I'm curious to see what kind of dynamic range my new Nikon D200 has. As an experiment, I'm taking a series of exposures of a stucco wall as described in Ansel Adams's book, The Negative
The purpose of the exposure series is to place the stucco wall on various zones from Zone 0 to Zone X in order to see how the camera responds. Each "zone" represents one f-stop more or less exposure. Zone V is, by convention, the middle of the scale. It represents an 18% reflective gray card.
The basic idea of the Zone System can be stated as follows:
See something you wish to photograph. Pick a region in that scene. Meter it. the meter (by design) will tell you how to make that region fall in Zone V (middle gray). Decide for yourself onto which zone you would like that region to fall. Adjust your camera accordingly (ISO, shutter speed, aperture, or a combination of the three) so as to place the metered region onto the desired exposure zone. The other regions in the image will fall onto higher or lower zones accordingly, preserving their relative relationship to the metered area (unless you alter contrast in the developing process, in the case of film, or in the computer, in the case of digital photography).
My Results
I photographed a pinkish stucco wall in the shade of a building, taking care to place it on various zones. All photos were taken with a Nikkor 50mm 1.8 lens and a Nikon D200 in aperture priority mode. I set the aperture to f/11 and used exposure compensation to ramp the shutter speed up and down on one stop intervals.
The text that follows is what Ansel Adams expects in each zone. The photos are what I actually got. The images were shot in raw format and converted to jpeg using Photoshop CS2 set to a high (60%) -- but not very high -- quality setting.
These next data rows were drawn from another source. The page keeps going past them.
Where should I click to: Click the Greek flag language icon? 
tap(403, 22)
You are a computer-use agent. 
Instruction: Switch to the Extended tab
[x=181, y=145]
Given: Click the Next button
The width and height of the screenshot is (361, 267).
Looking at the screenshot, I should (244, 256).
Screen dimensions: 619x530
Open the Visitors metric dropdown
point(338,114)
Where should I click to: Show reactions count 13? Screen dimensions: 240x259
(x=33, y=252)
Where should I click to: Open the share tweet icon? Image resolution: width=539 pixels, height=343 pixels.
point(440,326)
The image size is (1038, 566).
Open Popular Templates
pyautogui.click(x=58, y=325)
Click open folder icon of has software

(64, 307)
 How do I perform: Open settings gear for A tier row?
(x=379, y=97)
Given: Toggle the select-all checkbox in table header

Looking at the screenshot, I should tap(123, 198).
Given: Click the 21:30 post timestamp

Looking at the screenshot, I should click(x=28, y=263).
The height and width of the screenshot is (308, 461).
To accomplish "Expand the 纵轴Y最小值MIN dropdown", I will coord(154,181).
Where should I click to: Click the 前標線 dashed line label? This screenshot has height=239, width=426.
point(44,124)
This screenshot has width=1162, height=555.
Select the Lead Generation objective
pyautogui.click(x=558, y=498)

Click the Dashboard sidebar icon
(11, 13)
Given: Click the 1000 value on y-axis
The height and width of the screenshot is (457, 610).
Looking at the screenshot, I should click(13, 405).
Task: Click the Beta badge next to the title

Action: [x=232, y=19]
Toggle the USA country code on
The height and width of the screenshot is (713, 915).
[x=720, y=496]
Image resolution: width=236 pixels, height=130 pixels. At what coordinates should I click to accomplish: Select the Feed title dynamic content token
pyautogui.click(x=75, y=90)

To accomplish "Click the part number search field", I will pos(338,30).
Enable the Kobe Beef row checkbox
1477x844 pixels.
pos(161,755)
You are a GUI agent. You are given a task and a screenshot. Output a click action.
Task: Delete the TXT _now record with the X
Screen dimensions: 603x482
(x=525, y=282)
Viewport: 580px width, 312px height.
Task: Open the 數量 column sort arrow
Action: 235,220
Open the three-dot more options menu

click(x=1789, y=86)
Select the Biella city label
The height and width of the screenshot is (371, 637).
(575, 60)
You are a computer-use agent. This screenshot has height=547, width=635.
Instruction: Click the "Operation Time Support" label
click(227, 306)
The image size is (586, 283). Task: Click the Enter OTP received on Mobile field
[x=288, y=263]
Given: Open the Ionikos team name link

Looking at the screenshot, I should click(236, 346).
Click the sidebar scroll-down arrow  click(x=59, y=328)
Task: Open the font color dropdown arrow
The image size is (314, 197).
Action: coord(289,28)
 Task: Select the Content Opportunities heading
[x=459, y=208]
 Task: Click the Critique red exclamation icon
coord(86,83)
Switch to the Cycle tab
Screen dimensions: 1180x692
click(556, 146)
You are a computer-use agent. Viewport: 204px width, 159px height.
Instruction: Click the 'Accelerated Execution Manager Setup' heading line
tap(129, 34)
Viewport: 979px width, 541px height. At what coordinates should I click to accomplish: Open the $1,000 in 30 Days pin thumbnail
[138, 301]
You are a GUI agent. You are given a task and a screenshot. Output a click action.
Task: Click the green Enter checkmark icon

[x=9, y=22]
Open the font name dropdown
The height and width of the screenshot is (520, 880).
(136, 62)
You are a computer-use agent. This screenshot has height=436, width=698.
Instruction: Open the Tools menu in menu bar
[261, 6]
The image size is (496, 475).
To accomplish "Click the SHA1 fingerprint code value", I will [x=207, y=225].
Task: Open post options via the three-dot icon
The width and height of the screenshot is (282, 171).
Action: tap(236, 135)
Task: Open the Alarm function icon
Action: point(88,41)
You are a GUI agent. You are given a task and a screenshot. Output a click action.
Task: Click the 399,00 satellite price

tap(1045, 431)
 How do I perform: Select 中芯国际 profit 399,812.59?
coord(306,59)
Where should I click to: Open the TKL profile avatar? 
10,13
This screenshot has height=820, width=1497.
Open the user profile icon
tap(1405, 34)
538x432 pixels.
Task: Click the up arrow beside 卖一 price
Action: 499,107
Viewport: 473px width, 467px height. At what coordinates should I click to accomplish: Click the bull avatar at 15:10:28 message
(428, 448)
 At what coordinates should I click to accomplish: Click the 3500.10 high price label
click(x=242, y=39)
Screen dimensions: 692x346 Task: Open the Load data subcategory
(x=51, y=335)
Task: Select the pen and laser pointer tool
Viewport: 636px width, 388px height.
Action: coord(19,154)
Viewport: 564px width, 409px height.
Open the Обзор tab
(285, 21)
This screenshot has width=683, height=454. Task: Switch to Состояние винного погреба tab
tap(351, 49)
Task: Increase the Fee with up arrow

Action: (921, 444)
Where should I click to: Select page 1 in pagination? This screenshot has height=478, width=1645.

Zone 0 - total black in print. My own Zone 0 test resulted in virtually total black. I'm not bothering to post it.
Zone I - effective threshold. Slight tonality. No visible texture - although in my test I do see texture, which tells me that on my Nikon D200, Zone I could be used as a dark Zone II -- a place to put subtle, dark, yet still somewhat discernable shadow detail.

Zone II - first suggestion of texture.

Zone III - average dark materials showing adequate texture.

Zone IV - average dark foliage or stone. Normal shadow value for caucasian skin in sunlight.

Zone V - middle 18% gray. Clear northern sky, dark skin, gray stone, weathered wood.

Zone VI - average caucasian skin in sunlight. Shadows on snow in sunny landscapes. Light stone.

Zone VII - very light skin. Light gray objects. Snow in acute sidelighting.

Zone VIII - whites with texture and delicate values. textured snow. Highlights on caucasian skin. If I wish to expose for highlights and still preserve some detail in them, then it would appear I can place them as high as Zone VIII, possibly as high as EV +3.0, but not much higher -- depending on the local range within the highlights.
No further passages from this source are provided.